Thursday, April 15, 2010

From Bougainville to Boron, taking on RTZ

CAMPAIGNERS from Papua-New Guinea and neighbouring Bougainville island joined American and British trades unionists demonstrating this morning outside the annual shareholders' meeting of the Rio Tinto Zinc(RTZ) mining corporation in the Queen Elizabeth II hall in Westminster.

About 570 families at the tiny town of Boron, in California's Mojave desert, have been hit by RTZ's lock-out at the Borax mine since January 31 this year, which followed the workers' refusal to accept new terms and conditions that would turn good, regular jobs into temporary, part-time or outsourced work.

The multi-billion British-owned company has brought in replacement workers, to take the work of experienced miners, some of whom have 30 and 40 years service in the mine and processing plant. Whether this is good for the product reliability or safety in the mine is open to question. What is not is the company's anti-union, anti-labour attitude.

Not content with trying to starve the workers and their families into submission, and put them in fear of losing their homes, RTZ has hired armed guards in military-looking uniforms, and had helicopters flying overhead. Federal officials are investigating whether the company has broken laws.

"Rio Tinto, Shame! Shame!", people chanted on today's demonstration, waving flags of the Unite union, and holding placards in solidarity with the workers and families at Boron. The American trade unionists sang about "working in the desert, in the mine night and day, for a company that won't negotiate, over decent jobs and pay".

From the other side of the world, protesters from Papua and Bougainville island had brought pictures of the way RTZ metal mining operations destroyed and polluted their environment, felling trees, ripping open a mountainside, and pouring millions of tons of poisonous tailings (waste) into river systems. On Bougainville the company allegedly paid only "slave wages" to black workers, and eventually provoked a war in which thousands died. The company now faces a class action in US courts.

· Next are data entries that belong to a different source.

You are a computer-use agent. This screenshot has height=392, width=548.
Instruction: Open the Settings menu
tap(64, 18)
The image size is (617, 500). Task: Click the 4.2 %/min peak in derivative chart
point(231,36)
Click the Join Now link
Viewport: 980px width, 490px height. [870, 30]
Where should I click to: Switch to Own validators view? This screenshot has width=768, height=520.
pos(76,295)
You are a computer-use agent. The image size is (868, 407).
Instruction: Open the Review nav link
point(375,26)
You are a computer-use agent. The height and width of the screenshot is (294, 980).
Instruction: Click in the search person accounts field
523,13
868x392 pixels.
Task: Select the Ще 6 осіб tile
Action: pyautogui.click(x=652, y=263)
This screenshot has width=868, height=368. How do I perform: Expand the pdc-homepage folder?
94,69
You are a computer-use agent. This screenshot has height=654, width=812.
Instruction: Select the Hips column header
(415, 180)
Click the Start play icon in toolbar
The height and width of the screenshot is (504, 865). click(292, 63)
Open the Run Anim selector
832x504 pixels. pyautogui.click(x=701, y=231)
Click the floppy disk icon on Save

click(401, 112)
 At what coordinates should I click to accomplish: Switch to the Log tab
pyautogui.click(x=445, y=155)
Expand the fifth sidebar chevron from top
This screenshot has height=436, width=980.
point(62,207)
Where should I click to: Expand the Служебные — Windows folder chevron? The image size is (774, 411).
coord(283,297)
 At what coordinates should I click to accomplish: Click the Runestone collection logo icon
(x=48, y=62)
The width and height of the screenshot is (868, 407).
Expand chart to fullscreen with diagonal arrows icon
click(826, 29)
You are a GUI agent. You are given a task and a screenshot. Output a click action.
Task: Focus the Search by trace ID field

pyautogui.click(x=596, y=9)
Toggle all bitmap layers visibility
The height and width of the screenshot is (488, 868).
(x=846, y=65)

In west Papua, RTZ worked with Freeport-McMoran, a US corporation, which paid millions to the Indonesian military to ensure protection for its operations at the Grasberg mine. According to Indonesia's National Commission on Human Rights, in the 1990s Indonesian security forces indulged in "indiscriminate killings, torture and disappearances", as part of defending the mining companies and suppressing the Papuans' fight for freedom. Two years ago, Norway's government pension fund dropped RTZ from its portfolio because of concern over the Grasberg mine's working.

RTZ's activities worldwide keep generating controversy. It began mining uranium at Rossing in Namibia with a licence from the South African apartheid regime, and now there is concern over its possible export of uranium to Iran, as well as complaints about differential wages for white and black workers, and the use of a well-armed private army to maintain order.

In Colombia last month the constitutional court ordered a halt to Muriel Mining's Mande Norte copper mining project because of lack of consultation of local people. RTZ reportedly has a stake in this. In China, four RTZ executives were jailed in a corruption and commercial spying case.
http://news.bbc.co.uk/1/hi/8594609.stm

Adding to the international character of today's demonstration, a visiting delegation of Belgian docks trade unionists from the port of Antwerp joined us later.